* **DOCUMENT TEXT**:
§ §

      6) Targeting only works sometimes. Example: I look for something on Ebay when logged on & get an email the day after 'Are you still looking for this?' If the answer is yes then cool. On the other hand if I've bought that particular article somewhere else or was just browsing aimlessly then Ebay is wasting my time and bandwidth.

  2. Hardly surprising by brantondaveperson · · Score: 5, Insightful

    I don't think that there's any such thing as an advert that I actually want to see.

    1. Re:Hardly surprising by gstoddart · · Score: 5, Insightful

      When deciding what to buy I seek ads out.

      Funny, I use search engines and read review sites.

      Ads have never added any benefit to me on the internet, and I simply don't care to provide them with the information they'd need to do a targeted ad.

      Because I'm not interested in either the ad, or having these companies know anything about who I am and what I like.

§ §

* **MATERIAL PROVIDED**:
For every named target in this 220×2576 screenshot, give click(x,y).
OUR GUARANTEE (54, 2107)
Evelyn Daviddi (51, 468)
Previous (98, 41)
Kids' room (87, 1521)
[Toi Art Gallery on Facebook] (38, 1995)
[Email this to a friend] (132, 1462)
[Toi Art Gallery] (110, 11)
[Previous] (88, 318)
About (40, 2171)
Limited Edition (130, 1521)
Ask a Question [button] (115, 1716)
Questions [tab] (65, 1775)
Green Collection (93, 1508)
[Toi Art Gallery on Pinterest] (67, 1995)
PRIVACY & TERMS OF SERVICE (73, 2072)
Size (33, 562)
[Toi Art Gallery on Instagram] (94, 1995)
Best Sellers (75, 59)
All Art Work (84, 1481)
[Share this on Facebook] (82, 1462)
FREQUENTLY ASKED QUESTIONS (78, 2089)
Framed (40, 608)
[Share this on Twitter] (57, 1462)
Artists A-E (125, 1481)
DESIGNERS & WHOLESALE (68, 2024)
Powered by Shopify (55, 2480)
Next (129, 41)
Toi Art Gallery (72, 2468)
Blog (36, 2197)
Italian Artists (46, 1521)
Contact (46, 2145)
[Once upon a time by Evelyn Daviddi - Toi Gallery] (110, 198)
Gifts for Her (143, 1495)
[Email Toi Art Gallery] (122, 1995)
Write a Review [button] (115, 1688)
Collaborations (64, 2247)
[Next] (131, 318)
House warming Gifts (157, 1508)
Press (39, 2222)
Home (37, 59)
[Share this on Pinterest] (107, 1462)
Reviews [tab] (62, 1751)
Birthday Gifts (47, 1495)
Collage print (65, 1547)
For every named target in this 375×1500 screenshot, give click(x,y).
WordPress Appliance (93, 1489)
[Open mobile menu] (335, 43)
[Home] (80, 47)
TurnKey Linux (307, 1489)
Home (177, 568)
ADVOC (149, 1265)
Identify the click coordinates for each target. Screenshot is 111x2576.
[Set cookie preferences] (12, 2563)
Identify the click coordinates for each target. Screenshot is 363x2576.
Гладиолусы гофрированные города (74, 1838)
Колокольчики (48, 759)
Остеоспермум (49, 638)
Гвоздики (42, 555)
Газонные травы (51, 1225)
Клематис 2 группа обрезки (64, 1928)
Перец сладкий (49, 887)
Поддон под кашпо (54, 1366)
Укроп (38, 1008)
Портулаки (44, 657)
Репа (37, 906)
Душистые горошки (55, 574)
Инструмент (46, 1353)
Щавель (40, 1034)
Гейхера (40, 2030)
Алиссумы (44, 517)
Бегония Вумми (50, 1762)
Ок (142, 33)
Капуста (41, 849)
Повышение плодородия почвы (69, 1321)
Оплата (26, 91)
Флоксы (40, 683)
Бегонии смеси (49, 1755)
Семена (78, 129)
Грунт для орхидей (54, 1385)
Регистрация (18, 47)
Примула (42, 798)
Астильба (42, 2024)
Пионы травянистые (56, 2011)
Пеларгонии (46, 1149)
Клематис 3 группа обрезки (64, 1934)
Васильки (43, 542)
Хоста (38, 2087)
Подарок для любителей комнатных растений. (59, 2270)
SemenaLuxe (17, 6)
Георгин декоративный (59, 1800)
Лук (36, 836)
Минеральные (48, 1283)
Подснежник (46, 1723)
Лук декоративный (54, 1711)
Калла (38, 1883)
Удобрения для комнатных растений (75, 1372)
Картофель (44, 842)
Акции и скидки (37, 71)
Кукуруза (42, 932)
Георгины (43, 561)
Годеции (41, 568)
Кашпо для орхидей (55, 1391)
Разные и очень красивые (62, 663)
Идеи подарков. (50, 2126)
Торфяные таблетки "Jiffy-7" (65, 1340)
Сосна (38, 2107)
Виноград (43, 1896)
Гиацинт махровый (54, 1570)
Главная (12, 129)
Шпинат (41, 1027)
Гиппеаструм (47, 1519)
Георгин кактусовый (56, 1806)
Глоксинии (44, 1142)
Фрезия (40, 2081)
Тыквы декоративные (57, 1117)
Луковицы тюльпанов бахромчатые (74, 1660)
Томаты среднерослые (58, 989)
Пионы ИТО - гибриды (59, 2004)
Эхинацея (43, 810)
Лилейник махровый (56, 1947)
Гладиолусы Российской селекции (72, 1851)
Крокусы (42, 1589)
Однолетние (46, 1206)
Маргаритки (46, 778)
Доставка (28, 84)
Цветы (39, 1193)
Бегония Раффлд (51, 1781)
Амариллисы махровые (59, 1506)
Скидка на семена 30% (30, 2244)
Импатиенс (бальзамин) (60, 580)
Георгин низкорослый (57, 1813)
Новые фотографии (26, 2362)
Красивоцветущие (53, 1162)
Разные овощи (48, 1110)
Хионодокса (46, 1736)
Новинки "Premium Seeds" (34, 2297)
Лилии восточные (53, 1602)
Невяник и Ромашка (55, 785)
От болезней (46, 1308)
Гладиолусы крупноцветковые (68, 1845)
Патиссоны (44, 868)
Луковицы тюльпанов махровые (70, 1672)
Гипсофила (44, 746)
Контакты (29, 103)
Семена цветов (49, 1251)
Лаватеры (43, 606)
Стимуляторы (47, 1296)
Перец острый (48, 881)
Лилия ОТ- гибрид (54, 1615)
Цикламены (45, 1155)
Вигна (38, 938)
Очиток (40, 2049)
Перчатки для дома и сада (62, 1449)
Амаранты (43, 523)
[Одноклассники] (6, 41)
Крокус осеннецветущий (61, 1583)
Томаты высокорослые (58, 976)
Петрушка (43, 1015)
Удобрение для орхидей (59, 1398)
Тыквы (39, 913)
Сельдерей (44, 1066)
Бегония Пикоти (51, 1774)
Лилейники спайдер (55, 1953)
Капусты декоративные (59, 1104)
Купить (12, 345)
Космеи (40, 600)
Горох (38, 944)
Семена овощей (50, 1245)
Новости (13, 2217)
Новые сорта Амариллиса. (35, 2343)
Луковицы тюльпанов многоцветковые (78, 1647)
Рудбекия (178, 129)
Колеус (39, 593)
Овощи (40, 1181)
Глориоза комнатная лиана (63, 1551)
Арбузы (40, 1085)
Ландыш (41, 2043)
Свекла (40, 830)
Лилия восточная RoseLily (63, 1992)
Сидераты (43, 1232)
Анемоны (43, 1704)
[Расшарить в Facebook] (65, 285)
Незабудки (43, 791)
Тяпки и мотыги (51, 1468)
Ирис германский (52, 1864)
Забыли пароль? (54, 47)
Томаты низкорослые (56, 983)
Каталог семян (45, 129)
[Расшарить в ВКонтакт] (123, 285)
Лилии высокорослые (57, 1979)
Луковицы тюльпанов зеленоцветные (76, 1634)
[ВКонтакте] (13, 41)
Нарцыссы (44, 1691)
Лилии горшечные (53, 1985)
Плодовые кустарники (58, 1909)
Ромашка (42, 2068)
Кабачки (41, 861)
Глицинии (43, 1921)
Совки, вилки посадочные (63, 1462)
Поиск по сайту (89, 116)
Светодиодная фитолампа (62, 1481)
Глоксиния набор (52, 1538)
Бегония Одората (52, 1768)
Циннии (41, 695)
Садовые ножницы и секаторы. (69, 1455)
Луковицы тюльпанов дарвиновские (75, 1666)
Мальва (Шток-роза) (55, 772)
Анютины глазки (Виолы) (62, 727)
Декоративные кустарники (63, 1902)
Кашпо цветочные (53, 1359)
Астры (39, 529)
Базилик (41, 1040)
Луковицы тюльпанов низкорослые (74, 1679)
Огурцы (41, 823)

§ §

* **TO DO**: From the comment thread about online ads, copy out the passage word for word, starting at "I don't think" and ending at "read review sites.".

* **OUTPUT**:
I don't think that there's any such thing as an advert that I actually want to see.

    1. Re:Hardly surprising by gstoddart · · Score: 5, Insightful

      When deciding what to buy I seek ads out.

      Funny, I use search engines and read review sites.